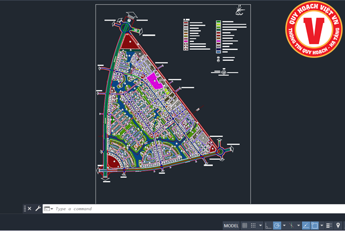Image resolution: width=345 pixels, height=231 pixels.
Task: Open isometric drafting dropdown arrow
Action: tap(298, 225)
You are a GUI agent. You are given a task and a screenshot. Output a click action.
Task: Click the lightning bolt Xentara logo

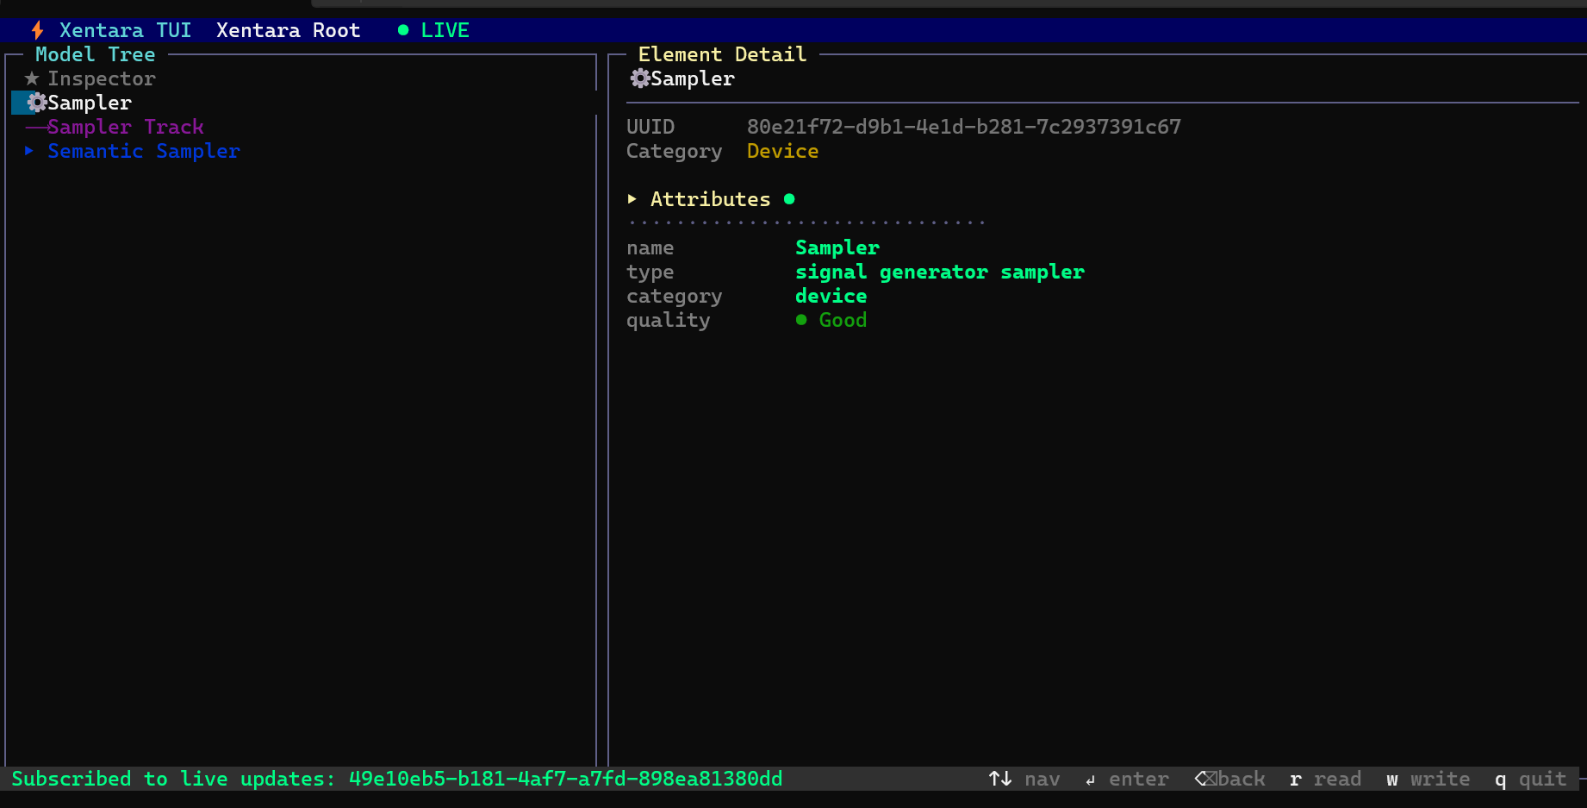tap(38, 30)
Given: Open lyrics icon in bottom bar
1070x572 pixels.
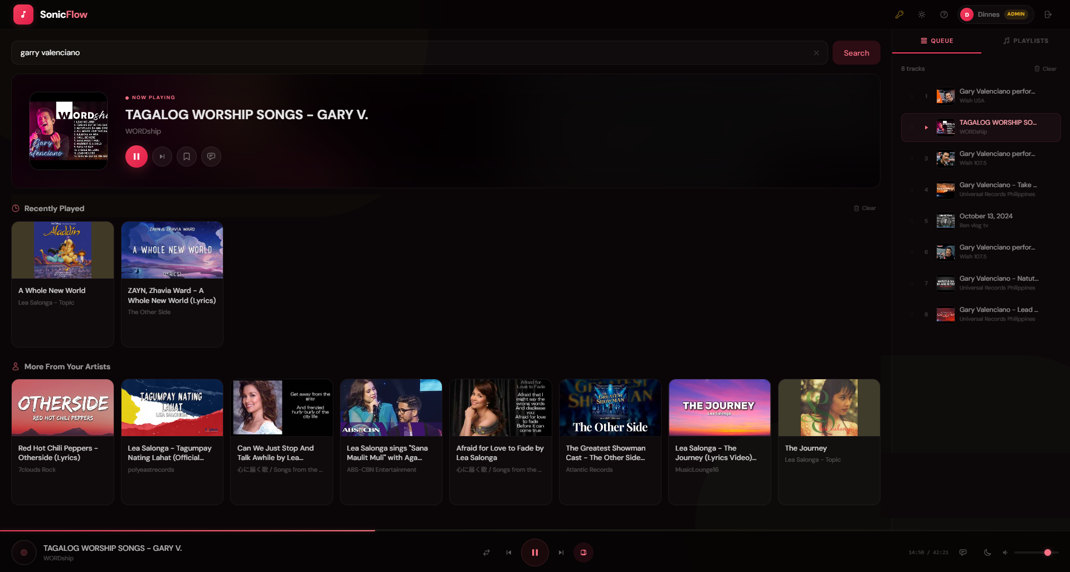Looking at the screenshot, I should click(963, 553).
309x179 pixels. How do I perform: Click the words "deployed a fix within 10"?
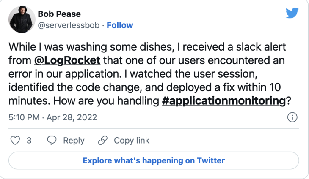[223, 87]
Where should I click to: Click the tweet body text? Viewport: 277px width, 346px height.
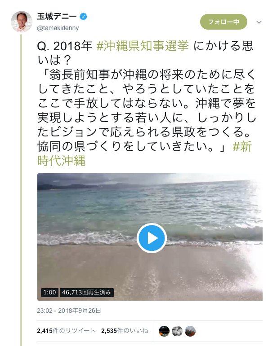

→ REQUIREMENT:
From the line with "Task: Click the lightning bolt Xentara logo" down to the last line of the records above, restate each line verbatim, passing over any picture.

→ ANSWER TO THE PROBLEM:
Task: Click the lightning bolt Xentara logo

tap(38, 30)
Given: Open lyrics icon in bottom bar
1070x572 pixels.
Looking at the screenshot, I should click(963, 553).
309x179 pixels. How do I perform: Click the words "deployed a fix within 10"?
[223, 87]
Where should I click to: Click the tweet body text? Viewport: 277px width, 346px height.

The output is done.